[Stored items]
☆ ☆ ☆ ☆ ☆

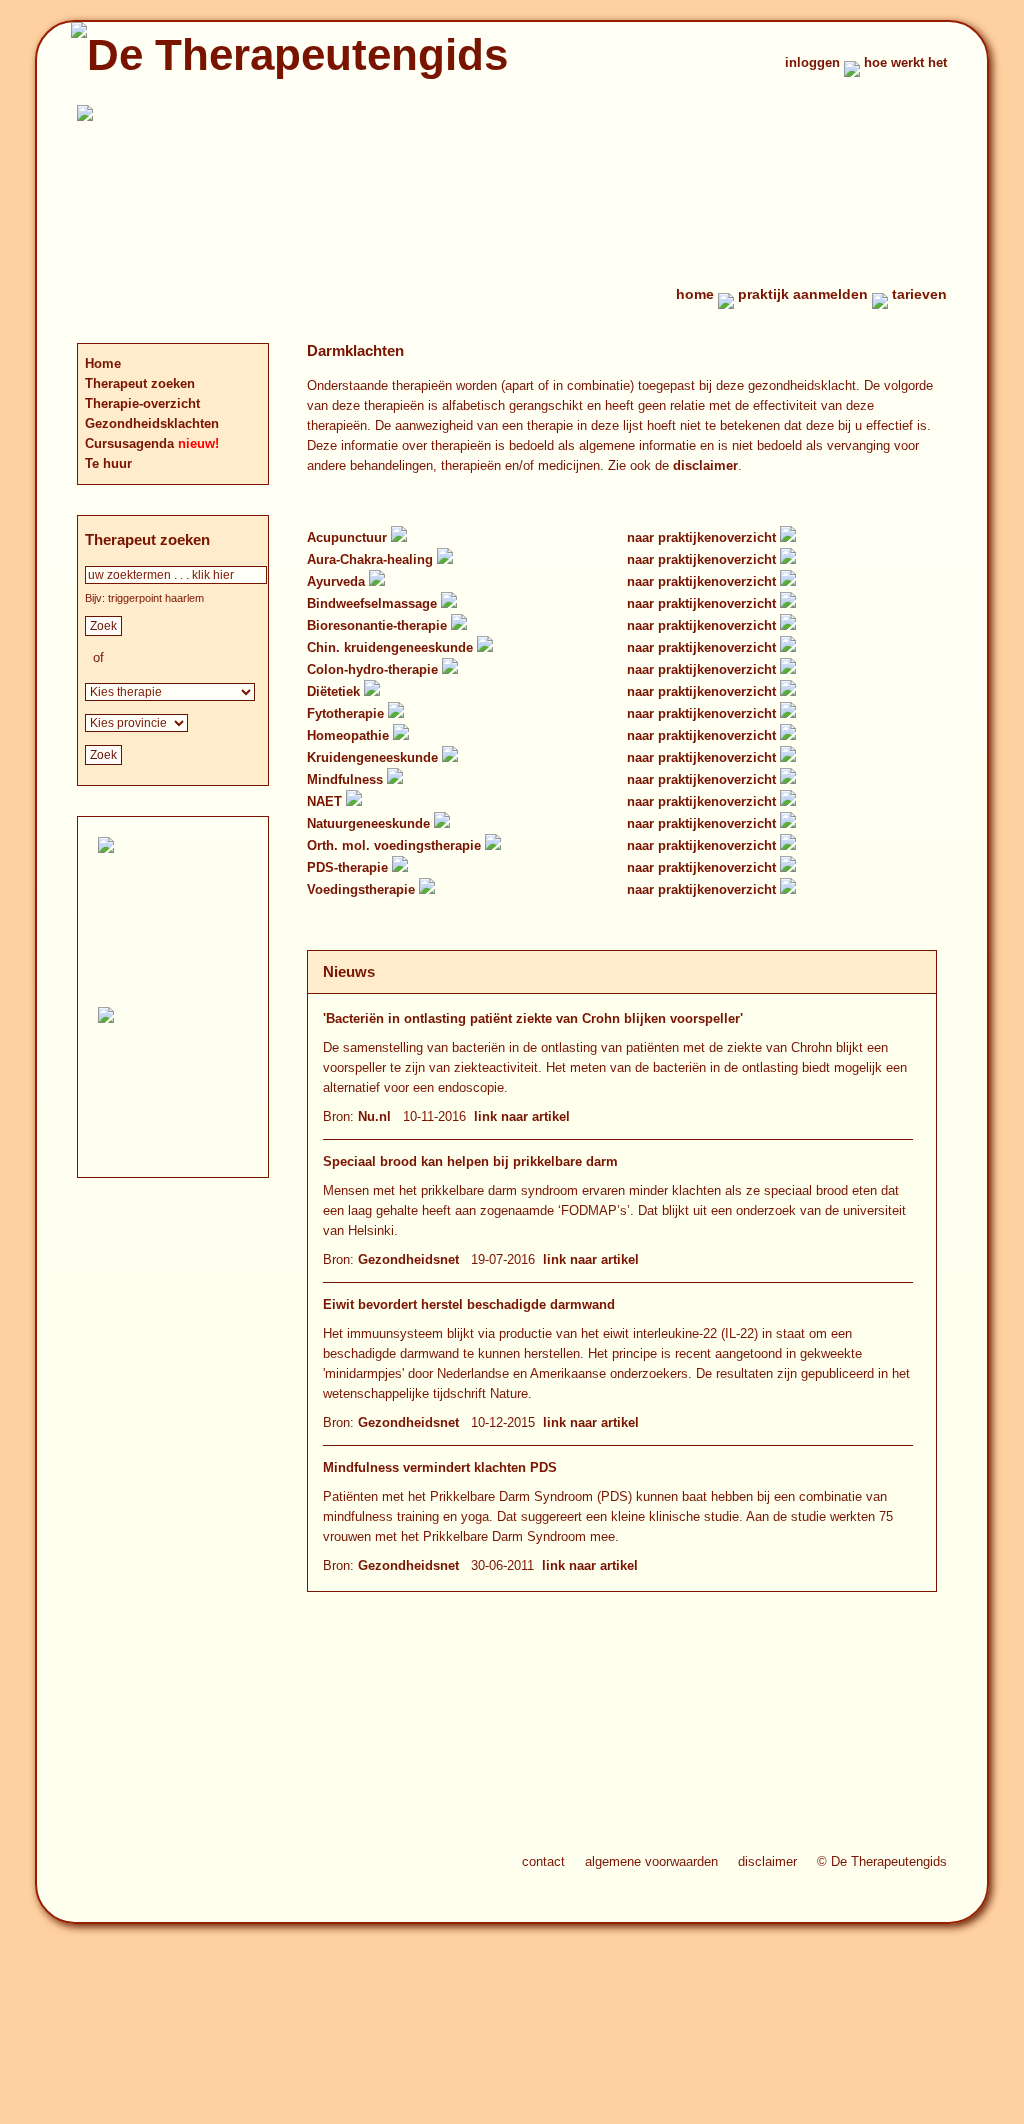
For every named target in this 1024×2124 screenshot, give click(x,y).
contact (543, 1862)
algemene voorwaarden (651, 1862)
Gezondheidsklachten (152, 423)
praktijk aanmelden (803, 294)
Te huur (108, 463)
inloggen (812, 62)
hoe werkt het (905, 62)
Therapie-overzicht (142, 403)
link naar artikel (522, 1116)
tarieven (919, 294)
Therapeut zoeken (140, 383)
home (695, 294)
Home (103, 363)
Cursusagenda (131, 443)
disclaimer (705, 465)
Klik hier (189, 1107)
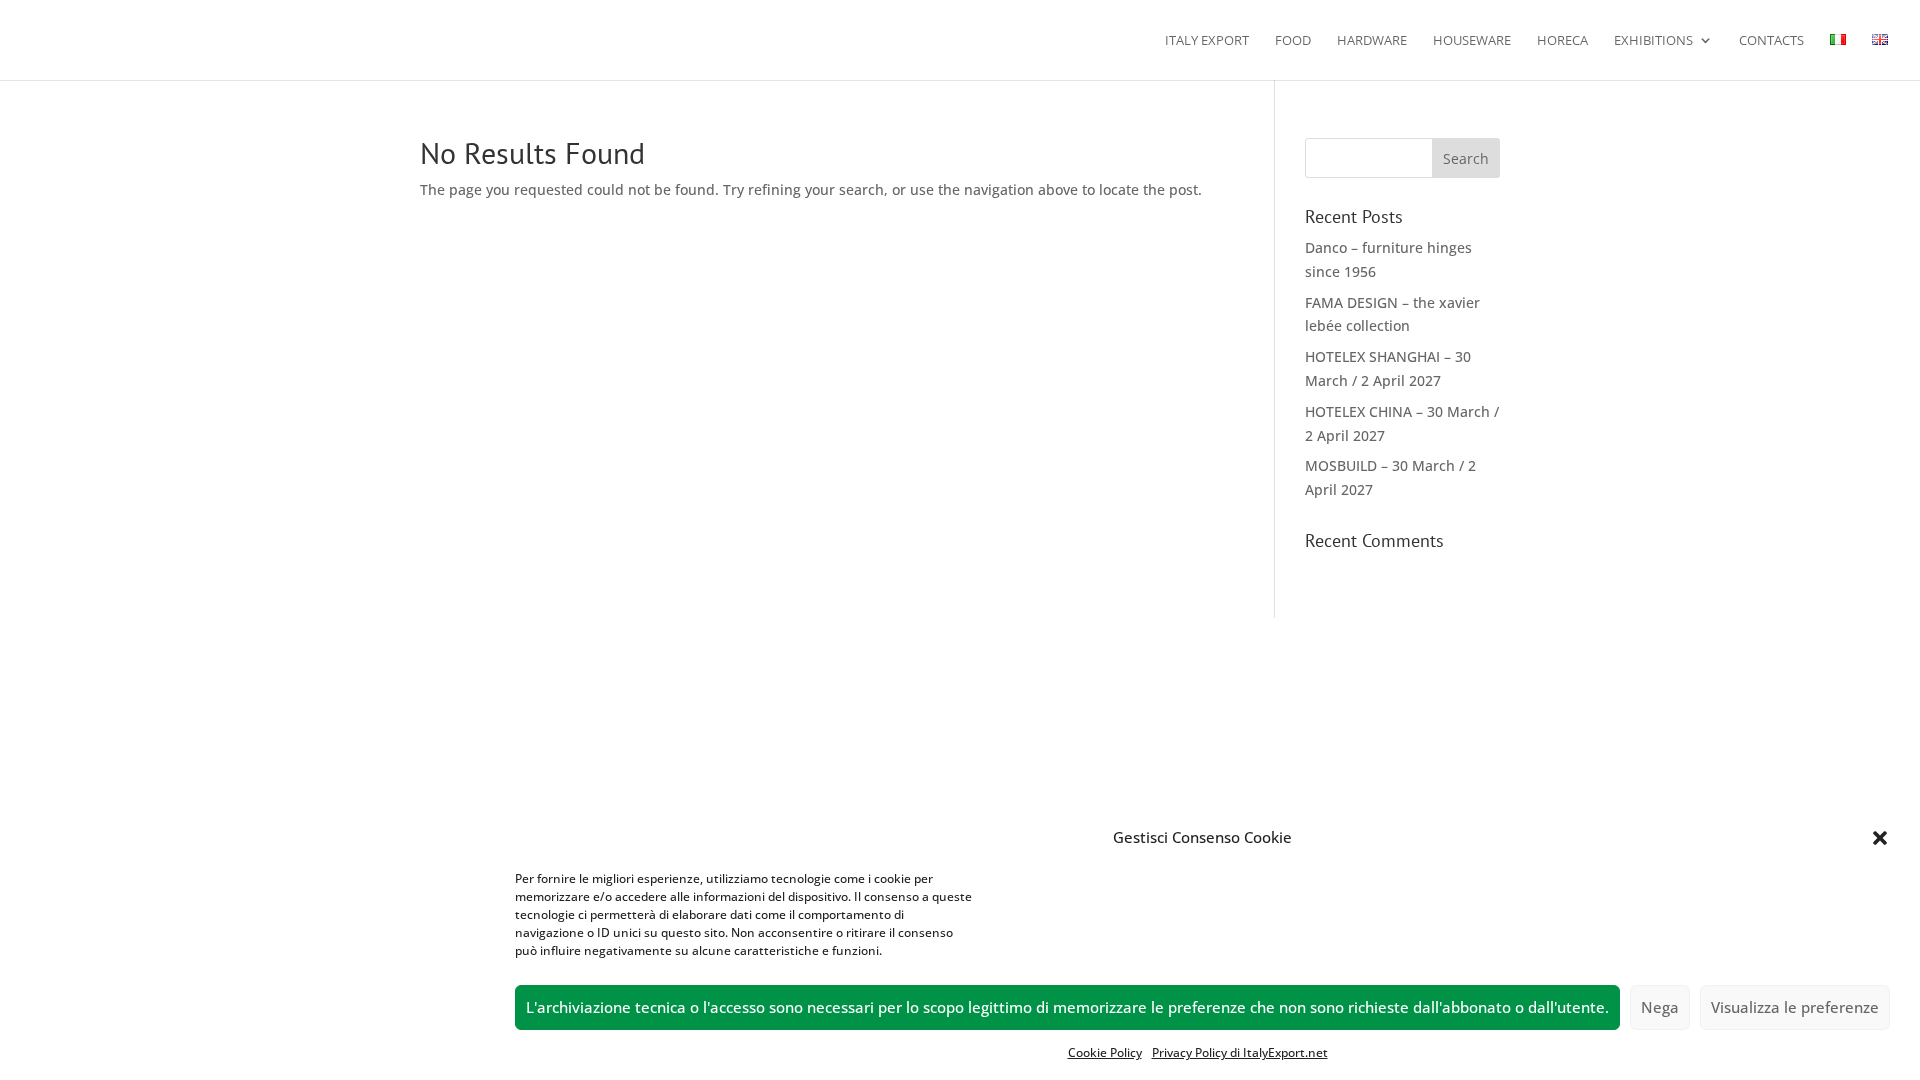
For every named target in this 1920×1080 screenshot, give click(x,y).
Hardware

☆ ☆ ☆ ☆ ☆

• [ASSIGNMENT]: How many lines in the entries above hold the word "screenshot"? Reply with the number by itself.

• [RESPONSE TO THE EXERCISE]: 2